Similar reports come from Japan and from the Americas. Some of the first records of the "fishing fish" in the Western literature come from the accounts of the second voyage of Christopher Columbus. However, Leo Wiener considers the Columbus accounts to be apocryphal: what was taken for accounts of the Americas may have been, in fact, notes Columbus derived from accounts of the East Indies, his desired destination.

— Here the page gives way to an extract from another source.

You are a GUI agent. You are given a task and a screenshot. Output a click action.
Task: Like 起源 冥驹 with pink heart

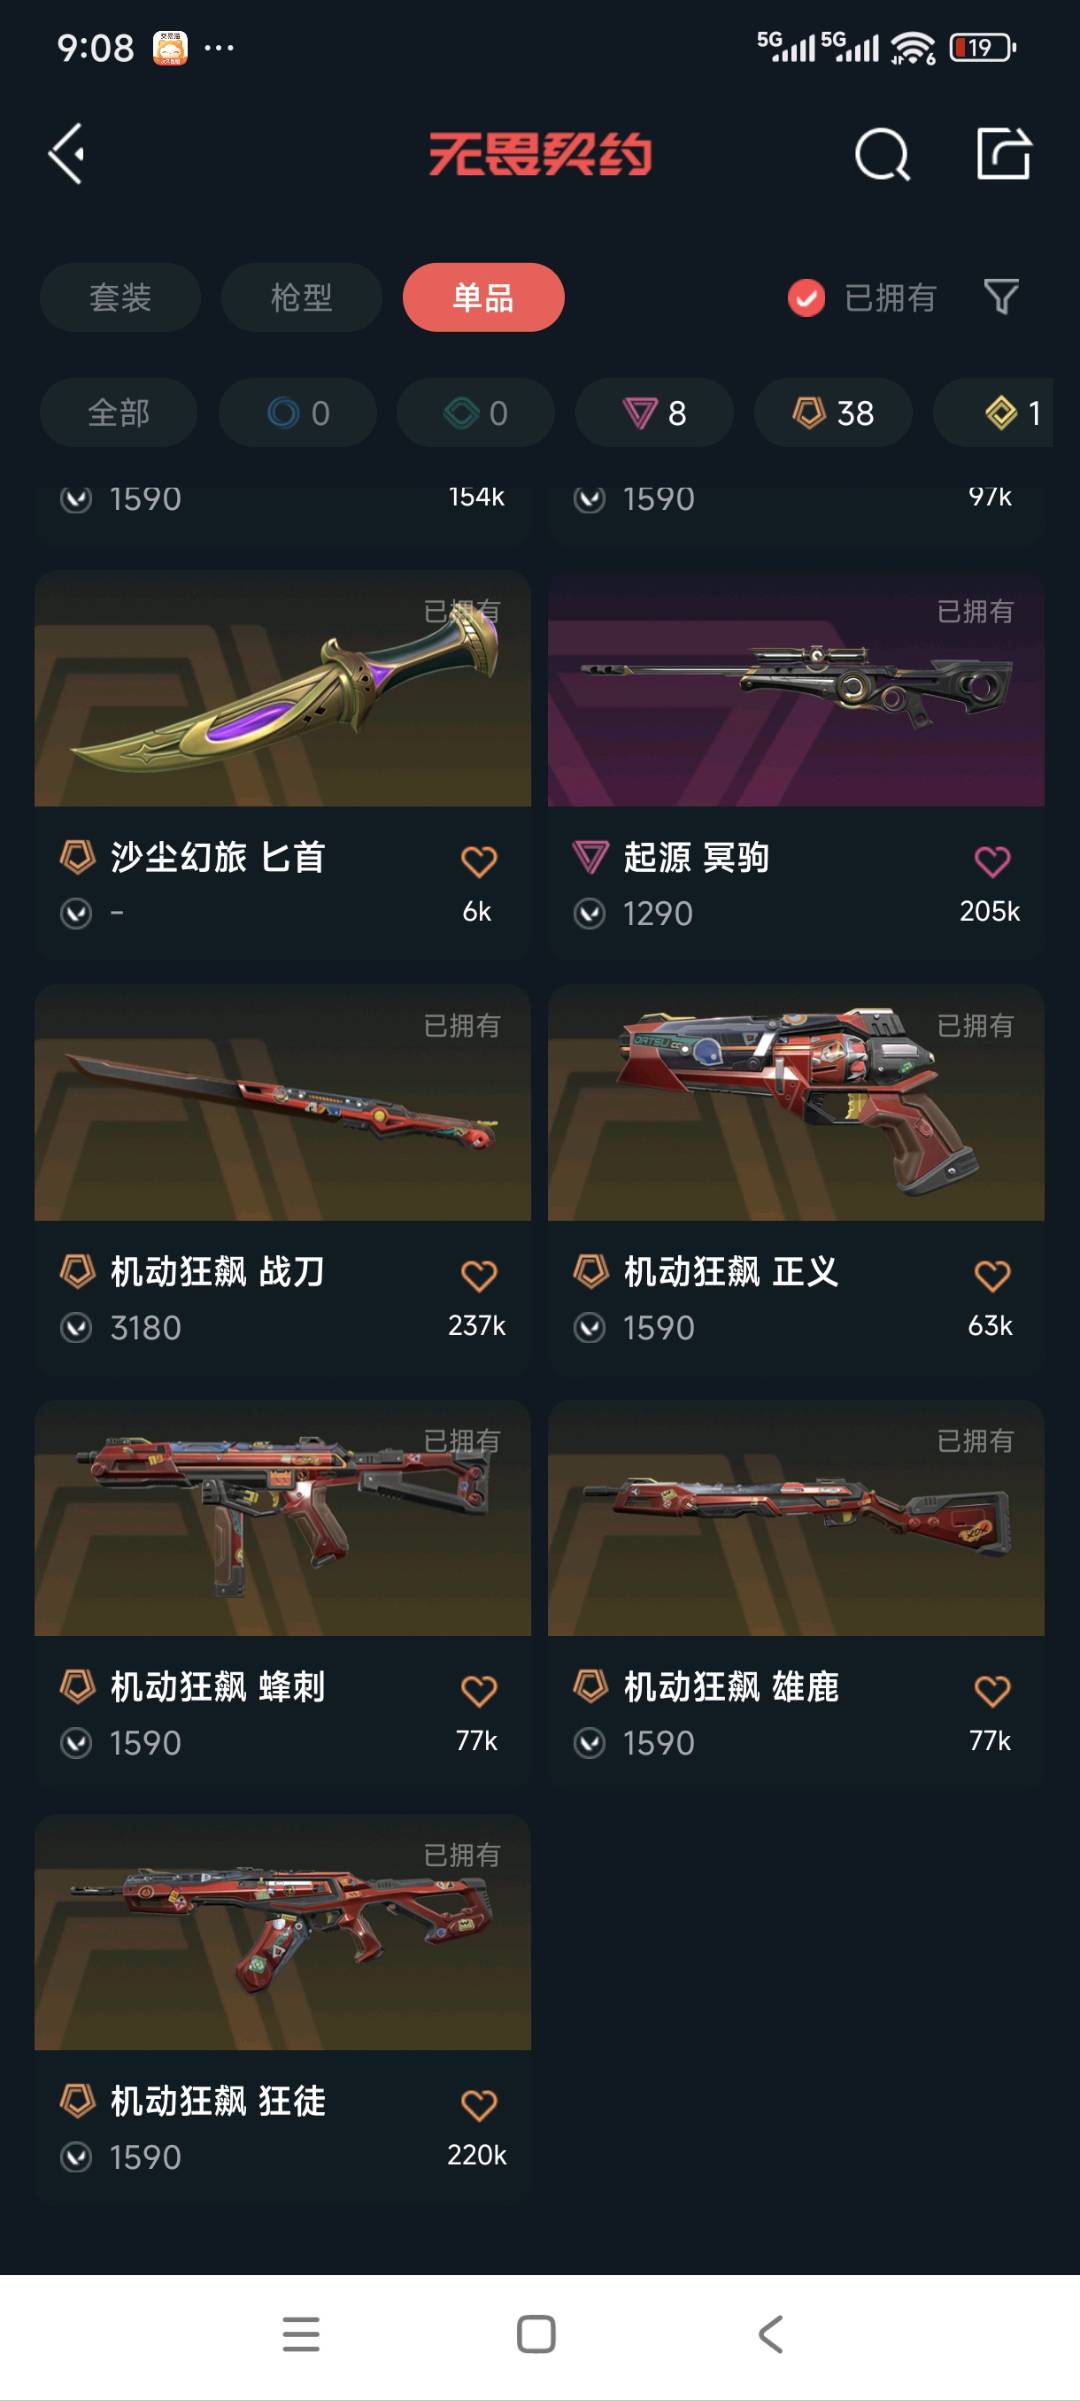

In ancient times, the remora was believed to stop a ship from sailing. In Latin, remora means "delay", while the genus name Echeneis comes from Greek εχειν, echein ("to hold") and ναυς, naus ("a ship"). In a notable account by Pliny the Elder, the remora is blamed for the defeat of Mark Antony at the Battle of Actium and, indirectly, for the death of Caligula. A modern version of the story is given by Jorge Luis Borges in Book of Imaginary Beings (1957).
Because of the shape of the jaws, appearance of the sucker, and coloration of the remora, it sometimes appears to be swimming upside down. This probably led to the older common name reversus, although this might also derive from the fact that the remora frequently attaches itself to the tops of manta rays or other fish, so that the remora is upside down while attached.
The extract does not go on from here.